世界初のセカンドタイムゾーンを表示する腕時計として開発されたロレックスのGMTマスターは、2カ国の時間を表示できる画期的な機能を備え、航空産業の発展と共に一般にも海外渡航が広がりを見せた時代にトラベルウォッチとしてその名は世界に広く知れ渡ることとなります。 モデル名の由来はGreenwich Mean Time(グリニッジ標準時)の略称から名づけられ、イギリスのロンドンにあるグリニッジ天文台の平均太陽時を基準に定められた世界の時間帯の全てを、一つの時計の中に収めたGMTマスター。当時のモデルではベゼルが2色に塗り分けられているのか特徴です。この色分けによりGMT針の指す時刻の昼夜が一目で識別できるように工夫がされ、ロレックスの中でも最も機能的、実用的なモデルとして人気になりました。
現行のモデルは、GMTマスターの誕生50周年をあたる2005年に大幅モデルチェンジ。
2005年にグリーンダイアルのゴールドモデルが発表され、その後2006年にステンレスとイエローゴールドのコンビネーションモデル、2007年にはステンレスモデルが発表されました。

モデルの特徴

 GMTマスターの最大の特徴は時・分・秒針のほかに24時間で1回転するGMT(24時間)針を備えている点です。独立して設定できる短針に加え、GMT(24時間)針とベゼルに設けられた24時間表示により2カ国の時刻を読み取り、さらにベゼルを回転させることにより3カ国目の時刻を確認することができます。GMTマスターは実際に使用して、初めてその優れた操作性、実用性を実感できます。
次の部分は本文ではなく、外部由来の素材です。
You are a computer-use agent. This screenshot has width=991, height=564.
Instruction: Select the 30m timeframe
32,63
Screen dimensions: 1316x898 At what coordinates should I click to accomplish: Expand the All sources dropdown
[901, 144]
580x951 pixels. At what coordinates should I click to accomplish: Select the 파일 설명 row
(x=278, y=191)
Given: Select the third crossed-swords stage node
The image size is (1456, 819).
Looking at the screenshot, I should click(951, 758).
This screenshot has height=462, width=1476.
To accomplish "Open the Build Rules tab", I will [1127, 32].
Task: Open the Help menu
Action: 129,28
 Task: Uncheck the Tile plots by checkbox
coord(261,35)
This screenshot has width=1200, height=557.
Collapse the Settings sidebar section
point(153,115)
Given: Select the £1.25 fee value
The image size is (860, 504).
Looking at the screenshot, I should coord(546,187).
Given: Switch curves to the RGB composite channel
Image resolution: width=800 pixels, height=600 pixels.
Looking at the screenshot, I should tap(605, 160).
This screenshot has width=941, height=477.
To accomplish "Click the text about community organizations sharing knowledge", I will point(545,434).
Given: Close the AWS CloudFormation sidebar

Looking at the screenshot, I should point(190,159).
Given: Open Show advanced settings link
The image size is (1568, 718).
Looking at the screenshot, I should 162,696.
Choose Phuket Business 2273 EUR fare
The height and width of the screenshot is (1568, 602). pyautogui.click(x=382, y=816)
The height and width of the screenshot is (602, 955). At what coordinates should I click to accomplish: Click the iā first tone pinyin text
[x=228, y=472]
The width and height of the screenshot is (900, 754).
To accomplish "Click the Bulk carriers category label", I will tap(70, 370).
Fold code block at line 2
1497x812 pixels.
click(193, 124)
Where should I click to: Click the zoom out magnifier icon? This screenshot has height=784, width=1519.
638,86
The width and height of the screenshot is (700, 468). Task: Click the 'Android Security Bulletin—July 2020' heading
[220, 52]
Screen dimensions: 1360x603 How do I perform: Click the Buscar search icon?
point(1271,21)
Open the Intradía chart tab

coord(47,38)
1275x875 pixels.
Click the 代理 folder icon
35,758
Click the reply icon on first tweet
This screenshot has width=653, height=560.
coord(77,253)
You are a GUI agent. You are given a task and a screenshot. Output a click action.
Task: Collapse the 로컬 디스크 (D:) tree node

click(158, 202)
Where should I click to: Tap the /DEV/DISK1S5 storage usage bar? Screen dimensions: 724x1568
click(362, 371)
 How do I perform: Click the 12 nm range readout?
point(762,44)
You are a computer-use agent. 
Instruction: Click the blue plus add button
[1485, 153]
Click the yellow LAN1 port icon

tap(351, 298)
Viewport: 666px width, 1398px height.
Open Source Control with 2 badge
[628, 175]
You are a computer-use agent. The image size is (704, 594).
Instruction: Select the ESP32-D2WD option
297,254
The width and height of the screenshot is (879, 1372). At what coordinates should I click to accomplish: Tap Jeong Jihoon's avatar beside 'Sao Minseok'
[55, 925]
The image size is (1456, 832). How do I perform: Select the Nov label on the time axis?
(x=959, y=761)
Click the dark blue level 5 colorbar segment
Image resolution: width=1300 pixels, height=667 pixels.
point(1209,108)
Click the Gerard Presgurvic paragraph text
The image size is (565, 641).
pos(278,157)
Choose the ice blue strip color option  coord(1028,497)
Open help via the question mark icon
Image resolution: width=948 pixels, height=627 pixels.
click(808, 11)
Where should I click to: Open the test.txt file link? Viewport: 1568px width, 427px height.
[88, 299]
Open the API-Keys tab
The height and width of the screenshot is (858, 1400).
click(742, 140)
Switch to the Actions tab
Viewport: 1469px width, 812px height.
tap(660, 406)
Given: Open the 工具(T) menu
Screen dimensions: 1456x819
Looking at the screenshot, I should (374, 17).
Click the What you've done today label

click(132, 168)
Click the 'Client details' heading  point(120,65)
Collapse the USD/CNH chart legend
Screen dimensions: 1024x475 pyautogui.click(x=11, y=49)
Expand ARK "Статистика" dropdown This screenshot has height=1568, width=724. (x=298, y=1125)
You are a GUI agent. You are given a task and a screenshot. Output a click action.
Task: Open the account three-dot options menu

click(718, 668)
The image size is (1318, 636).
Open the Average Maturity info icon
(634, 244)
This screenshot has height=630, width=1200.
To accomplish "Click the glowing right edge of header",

またGMTマスターは、ステンレスモデル(Ref.116710)をはじめ、コンビネーションモデル(Ref.116713)、そして18金を用いた華やかな金無垢モデルもラインナップされています。金無垢モデルにはベゼルにルビーとサファイアをセッティングしたRef.116748SARU(通称SARU)やベゼルにサファイアとダイヤをセッティングしたRef.116748SAなど宝飾性の高いモデルのヴァリエーションも豊富です。これもGMTマスターが対象とする世界を股にかける顧客層のニーズに応えるべくラインナップされていると言えます。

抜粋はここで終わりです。